TO DO
Reproduce, word for word, the stretch of the records below from the line containing "You are a computer-use agent. Image resolution: width=1286" through the line containing "400x432 pixels. [234, 126]", including both of those lines.

(Source records)
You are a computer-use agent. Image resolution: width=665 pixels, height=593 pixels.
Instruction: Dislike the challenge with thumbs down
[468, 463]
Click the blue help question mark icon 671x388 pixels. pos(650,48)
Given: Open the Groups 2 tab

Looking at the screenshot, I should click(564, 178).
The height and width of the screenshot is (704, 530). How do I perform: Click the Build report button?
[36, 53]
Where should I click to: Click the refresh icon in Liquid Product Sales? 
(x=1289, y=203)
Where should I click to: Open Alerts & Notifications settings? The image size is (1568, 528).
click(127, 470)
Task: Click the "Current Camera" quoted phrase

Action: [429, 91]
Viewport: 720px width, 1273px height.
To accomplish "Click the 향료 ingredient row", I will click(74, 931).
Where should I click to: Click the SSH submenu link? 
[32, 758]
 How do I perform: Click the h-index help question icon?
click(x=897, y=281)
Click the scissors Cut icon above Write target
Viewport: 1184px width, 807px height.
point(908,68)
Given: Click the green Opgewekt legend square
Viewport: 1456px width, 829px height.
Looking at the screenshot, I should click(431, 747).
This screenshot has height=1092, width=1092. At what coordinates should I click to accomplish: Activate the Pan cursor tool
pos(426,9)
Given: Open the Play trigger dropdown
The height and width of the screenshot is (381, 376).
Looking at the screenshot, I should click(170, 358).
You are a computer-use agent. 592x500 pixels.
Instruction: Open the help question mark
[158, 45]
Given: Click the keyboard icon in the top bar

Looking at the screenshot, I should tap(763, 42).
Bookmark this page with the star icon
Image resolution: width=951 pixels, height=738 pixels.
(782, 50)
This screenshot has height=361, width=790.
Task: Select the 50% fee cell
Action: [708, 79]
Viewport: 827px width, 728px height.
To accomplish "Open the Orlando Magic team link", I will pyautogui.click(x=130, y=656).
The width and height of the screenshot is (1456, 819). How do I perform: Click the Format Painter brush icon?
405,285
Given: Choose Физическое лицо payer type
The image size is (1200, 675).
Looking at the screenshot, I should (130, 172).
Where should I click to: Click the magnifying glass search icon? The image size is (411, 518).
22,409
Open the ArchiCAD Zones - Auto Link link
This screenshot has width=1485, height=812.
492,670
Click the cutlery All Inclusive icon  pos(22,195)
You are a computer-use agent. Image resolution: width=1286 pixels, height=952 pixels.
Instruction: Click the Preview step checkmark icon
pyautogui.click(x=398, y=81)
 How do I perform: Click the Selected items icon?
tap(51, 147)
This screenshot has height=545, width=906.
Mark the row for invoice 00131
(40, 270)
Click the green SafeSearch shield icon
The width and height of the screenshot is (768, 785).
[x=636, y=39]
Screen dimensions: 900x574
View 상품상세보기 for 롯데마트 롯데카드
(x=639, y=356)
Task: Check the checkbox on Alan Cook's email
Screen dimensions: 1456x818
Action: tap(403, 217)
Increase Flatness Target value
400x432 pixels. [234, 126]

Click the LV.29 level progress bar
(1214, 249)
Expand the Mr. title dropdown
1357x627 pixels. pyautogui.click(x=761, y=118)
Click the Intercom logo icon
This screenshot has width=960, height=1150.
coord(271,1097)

SOLUTION
You are a computer-use agent. Image resolution: width=1286 pixels, height=952 pixels.
Instruction: Click the Preview step checkmark icon
pyautogui.click(x=398, y=81)
 How do I perform: Click the Selected items icon?
tap(51, 147)
This screenshot has height=545, width=906.
Mark the row for invoice 00131
(40, 270)
Click the green SafeSearch shield icon
The width and height of the screenshot is (768, 785).
[x=636, y=39]
Screen dimensions: 900x574
View 상품상세보기 for 롯데마트 롯데카드
(x=639, y=356)
Task: Check the checkbox on Alan Cook's email
Screen dimensions: 1456x818
Action: tap(403, 217)
Increase Flatness Target value
400x432 pixels. [234, 126]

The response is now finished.